By the 1950s, Arab Jews were stripped of their Iraqi citizenship and sent one‑way to Israel — a transformation that reshaped the demographic and political landscape. Meanwhile, Britain viewed Iraq’s growing regional influence with suspicion. When Kuwait sought to join the Arab Union, London intervened decisively, helping dismantle the Iraqi monarchy under the supervision of Henry Trevelyan.
Abd al‑Karim Qasim’s attempt to form the Palestine Liberation Army was short‑lived; he was toppled soon after. The Baath Party then rose to power, exploiting Washington’s miscalculations and seizing control of Iraq’s political machinery.
Saddam Hussein later made a strategic error by dismantling the Baath hierarchy and rejecting unity with Syria — a union that would have made him prime minister rather than president. Yet Saddam’s motivations were rooted in Arab nationalism, not personal ambition alone.
The fall of the Shah, supported by Western powers, ushered in a new ideological force. Khomeini redirected Shiism toward rejectionism and expansionism, and with American tolerance, Iran attempted to occupy Iraq. The result was the devastating eight‑year Iran–Iraq war.
In 1982, Israel struck Iraq’s nuclear facilities. Saddam vowed revenge, and by 1989 Iraq possessed one of the strongest militaries in the world. It is not far‑fetched to imagine that Iraq, at its peak, could have fundamentally altered the regional balance — a possibility underscored by Israel’s current struggle in Gaza.

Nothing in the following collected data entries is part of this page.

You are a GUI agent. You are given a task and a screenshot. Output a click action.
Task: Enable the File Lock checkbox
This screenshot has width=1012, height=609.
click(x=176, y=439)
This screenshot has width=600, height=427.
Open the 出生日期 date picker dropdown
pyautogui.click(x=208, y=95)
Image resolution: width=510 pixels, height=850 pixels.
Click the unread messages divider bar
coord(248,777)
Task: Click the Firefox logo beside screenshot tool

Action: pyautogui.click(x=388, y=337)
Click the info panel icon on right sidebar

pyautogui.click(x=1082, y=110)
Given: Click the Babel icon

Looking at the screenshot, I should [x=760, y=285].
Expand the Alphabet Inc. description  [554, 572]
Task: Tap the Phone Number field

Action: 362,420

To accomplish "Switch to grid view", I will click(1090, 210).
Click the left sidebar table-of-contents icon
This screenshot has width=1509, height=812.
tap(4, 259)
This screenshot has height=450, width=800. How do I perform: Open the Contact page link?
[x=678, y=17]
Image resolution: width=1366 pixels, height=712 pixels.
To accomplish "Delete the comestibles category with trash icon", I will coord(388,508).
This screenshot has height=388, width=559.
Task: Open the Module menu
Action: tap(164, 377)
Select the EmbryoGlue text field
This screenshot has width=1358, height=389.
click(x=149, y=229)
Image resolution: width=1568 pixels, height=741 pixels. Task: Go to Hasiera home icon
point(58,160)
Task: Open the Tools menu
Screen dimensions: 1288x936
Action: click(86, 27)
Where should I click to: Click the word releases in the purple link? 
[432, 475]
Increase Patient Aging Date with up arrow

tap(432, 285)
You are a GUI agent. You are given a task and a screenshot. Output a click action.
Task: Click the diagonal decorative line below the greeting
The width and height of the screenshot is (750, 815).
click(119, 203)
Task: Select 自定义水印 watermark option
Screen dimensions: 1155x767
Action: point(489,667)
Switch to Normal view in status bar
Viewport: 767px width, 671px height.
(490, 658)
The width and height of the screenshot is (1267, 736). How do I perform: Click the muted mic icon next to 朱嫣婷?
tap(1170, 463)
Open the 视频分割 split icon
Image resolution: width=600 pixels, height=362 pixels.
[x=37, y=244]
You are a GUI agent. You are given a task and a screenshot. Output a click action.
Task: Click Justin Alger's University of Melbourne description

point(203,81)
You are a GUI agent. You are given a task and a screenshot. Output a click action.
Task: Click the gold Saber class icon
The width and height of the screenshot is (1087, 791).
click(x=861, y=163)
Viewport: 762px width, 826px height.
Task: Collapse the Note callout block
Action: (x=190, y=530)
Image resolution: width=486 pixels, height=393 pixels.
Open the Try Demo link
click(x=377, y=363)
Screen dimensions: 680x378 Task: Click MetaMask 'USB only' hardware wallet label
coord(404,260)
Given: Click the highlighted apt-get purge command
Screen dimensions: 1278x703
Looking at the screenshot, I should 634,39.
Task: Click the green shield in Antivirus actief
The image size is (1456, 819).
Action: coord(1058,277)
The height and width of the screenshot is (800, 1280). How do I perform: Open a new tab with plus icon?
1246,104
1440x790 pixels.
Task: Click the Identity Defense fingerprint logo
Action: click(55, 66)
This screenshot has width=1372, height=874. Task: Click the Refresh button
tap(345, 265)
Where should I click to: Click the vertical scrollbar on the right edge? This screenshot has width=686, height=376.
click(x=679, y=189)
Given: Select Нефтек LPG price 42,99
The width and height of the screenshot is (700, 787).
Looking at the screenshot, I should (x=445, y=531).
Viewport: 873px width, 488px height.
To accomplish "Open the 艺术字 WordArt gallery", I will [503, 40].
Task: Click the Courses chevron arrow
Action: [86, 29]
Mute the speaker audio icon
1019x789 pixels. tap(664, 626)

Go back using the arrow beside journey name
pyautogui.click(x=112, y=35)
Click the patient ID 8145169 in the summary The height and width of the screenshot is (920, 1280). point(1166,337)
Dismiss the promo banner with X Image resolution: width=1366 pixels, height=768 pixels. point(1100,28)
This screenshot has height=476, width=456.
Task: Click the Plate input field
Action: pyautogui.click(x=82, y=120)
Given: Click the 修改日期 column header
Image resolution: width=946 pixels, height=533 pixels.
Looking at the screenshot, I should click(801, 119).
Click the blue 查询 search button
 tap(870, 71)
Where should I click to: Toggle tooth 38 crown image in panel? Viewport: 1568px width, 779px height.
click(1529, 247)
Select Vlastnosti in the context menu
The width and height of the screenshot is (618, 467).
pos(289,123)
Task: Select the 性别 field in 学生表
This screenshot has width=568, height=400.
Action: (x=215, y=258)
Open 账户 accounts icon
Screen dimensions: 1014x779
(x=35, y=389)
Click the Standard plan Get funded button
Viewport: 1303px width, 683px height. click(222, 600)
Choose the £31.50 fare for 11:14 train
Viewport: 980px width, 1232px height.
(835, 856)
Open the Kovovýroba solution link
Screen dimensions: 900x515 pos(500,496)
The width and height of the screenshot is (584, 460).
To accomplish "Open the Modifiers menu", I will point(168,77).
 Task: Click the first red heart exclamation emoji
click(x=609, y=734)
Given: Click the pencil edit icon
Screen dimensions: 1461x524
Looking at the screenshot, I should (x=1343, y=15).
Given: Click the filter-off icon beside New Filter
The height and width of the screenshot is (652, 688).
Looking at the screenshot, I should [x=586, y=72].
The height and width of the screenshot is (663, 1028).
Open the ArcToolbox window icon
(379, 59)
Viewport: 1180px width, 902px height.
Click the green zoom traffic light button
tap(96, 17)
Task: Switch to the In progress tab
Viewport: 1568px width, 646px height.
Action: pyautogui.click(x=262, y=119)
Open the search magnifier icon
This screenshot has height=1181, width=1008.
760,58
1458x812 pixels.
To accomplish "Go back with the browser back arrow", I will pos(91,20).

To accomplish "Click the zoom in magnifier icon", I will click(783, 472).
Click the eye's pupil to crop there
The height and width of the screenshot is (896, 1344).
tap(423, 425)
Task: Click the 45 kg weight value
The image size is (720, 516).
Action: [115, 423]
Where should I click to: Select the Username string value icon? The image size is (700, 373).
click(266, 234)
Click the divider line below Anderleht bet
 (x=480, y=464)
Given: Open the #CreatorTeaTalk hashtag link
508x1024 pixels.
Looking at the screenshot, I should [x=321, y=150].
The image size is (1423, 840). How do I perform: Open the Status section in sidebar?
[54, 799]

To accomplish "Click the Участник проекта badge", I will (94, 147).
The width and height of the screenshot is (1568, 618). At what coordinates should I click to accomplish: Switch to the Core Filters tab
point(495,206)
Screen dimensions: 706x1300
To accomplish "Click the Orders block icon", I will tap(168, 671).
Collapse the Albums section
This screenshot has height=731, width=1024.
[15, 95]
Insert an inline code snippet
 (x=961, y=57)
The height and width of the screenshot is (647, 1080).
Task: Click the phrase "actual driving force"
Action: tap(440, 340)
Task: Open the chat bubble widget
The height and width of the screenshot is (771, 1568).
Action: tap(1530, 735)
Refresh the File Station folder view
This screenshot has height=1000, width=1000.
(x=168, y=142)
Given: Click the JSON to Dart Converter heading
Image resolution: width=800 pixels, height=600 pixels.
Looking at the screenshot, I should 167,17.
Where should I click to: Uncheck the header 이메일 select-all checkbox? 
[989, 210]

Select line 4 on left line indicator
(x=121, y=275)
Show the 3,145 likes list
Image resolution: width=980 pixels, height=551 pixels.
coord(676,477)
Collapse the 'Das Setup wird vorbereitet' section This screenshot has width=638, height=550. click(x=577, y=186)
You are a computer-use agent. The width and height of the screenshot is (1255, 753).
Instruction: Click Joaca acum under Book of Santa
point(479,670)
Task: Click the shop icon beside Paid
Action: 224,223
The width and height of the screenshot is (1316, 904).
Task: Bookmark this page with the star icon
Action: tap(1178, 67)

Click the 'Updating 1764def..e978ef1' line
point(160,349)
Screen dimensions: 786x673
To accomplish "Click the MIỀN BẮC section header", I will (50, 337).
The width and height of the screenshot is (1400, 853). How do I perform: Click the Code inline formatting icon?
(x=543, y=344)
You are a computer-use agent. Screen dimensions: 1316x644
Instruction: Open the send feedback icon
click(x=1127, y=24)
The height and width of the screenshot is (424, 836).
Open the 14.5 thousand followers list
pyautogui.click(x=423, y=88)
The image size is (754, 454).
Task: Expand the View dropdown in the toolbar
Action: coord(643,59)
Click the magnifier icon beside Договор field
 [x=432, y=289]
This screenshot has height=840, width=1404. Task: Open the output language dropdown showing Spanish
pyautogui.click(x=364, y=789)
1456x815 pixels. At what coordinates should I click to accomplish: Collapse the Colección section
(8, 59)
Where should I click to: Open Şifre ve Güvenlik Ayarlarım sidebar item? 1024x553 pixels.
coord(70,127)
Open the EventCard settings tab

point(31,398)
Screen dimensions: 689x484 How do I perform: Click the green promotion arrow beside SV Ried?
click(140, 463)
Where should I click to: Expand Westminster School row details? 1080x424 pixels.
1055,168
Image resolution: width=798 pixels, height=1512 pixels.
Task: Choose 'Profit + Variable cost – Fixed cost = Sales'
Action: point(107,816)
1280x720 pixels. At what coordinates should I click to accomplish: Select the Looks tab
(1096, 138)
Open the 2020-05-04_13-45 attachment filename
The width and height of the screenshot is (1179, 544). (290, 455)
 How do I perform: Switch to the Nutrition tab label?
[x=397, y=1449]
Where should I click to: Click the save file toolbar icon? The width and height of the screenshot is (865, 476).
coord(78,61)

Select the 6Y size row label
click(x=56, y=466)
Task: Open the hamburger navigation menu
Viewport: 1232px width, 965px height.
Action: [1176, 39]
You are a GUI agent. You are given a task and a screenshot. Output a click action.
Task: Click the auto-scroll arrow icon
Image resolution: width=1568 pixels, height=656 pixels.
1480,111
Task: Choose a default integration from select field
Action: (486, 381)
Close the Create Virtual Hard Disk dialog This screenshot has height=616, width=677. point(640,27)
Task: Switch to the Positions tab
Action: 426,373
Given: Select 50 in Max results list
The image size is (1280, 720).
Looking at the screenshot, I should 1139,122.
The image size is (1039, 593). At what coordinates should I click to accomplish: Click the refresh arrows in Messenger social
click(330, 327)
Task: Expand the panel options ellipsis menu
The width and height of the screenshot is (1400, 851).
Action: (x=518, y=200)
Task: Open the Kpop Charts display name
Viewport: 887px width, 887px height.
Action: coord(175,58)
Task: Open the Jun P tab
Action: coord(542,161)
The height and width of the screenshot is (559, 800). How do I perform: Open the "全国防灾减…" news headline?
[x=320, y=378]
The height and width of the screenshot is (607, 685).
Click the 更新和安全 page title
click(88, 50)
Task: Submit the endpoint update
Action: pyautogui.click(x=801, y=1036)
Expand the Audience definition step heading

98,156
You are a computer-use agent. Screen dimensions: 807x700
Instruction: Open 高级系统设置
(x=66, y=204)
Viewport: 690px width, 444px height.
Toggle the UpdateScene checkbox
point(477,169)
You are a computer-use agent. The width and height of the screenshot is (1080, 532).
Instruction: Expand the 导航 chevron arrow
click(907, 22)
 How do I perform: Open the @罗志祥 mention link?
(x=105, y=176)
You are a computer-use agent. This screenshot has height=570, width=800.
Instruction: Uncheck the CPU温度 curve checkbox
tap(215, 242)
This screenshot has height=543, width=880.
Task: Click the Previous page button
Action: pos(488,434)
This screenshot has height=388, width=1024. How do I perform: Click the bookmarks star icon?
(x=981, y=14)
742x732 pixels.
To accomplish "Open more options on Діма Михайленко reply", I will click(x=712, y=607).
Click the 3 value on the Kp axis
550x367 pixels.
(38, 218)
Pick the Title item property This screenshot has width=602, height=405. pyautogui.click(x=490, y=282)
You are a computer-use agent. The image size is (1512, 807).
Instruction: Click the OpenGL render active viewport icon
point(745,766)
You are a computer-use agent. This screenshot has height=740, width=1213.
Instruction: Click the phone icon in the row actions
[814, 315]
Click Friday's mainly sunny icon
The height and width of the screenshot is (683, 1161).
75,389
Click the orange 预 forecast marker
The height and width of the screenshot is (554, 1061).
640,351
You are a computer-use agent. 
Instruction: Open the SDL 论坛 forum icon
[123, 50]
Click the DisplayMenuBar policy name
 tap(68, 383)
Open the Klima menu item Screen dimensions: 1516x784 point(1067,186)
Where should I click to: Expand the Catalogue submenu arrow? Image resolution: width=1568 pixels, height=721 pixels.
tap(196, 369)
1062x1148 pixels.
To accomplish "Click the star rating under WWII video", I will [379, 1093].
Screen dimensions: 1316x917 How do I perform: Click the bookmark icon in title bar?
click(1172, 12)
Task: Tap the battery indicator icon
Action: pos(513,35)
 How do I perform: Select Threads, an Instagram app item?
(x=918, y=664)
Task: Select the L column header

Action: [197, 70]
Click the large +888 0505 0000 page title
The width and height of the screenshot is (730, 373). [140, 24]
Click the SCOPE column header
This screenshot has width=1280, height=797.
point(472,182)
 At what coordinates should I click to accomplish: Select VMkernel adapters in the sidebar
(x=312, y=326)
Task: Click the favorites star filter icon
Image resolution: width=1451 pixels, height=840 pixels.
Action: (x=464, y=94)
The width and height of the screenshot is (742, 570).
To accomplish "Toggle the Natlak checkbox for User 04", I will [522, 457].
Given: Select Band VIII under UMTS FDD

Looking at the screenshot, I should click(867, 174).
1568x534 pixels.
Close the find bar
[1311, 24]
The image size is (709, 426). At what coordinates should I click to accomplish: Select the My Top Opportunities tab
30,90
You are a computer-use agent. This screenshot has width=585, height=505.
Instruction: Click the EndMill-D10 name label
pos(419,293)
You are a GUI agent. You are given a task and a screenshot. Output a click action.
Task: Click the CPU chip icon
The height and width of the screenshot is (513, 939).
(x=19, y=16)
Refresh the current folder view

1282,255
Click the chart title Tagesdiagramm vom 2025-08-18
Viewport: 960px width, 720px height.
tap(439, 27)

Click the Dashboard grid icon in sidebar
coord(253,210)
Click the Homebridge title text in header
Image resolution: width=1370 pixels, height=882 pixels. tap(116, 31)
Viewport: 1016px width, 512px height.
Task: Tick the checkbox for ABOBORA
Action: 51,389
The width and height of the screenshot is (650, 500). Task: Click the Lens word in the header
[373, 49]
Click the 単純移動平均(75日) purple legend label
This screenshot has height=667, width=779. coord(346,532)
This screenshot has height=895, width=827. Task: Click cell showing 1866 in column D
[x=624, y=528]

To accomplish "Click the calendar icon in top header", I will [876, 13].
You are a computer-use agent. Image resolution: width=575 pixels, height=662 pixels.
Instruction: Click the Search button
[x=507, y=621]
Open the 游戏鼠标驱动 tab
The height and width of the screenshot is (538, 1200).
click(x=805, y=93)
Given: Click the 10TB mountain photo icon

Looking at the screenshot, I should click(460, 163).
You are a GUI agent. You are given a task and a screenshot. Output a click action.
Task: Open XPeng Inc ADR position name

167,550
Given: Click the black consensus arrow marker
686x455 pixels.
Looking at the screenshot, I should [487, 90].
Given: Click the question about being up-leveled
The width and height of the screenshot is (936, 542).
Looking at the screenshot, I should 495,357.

Kuwait’s aggressive demands for war‑debt repayment, combined with its decision to flood the oil market, pushed Iraq to the brink. When an Iraqi delegation was insulted by Kuwait’s aging ruler, Saddam — shaped by a rural sense of honor — reacted with fury. The invasion of Kuwait followed.
The United States intervened in 1990, suffering significant losses before halting the war and negotiating at Safwan. Iraq was then subjected to the harshest sanctions in modern history — sanctions that crippled society and paved the way for Iraq’s eventual collapse.
Under the guidance of American strategists, Washington coordinated with Iran’s clerical establishment, paying senior clerics to declare resistance to the invasion “haram.” After 2003, the United States effectively handed Iraq to Iran — a fact openly acknowledged by Paul Bremer.
Iranian‑backed militias began assassinating Iraqi pilots who had bombed Iran during the war. Mossad‑linked groups joined in, particularly in northern Iraq. Twelve thousand scientists were killed. Former military officers were massacred, especially in Mosul. One and a half million Iraqis died, and more than ten million were displaced.
During Saddam’s era, Palestinians joined the Baath Party in large numbers because Iraq championed their cause. Iran interpreted this as betrayal. After 2003, Palestinians became targets — one community among millions who suffered at the hands of both Washington and Tehran.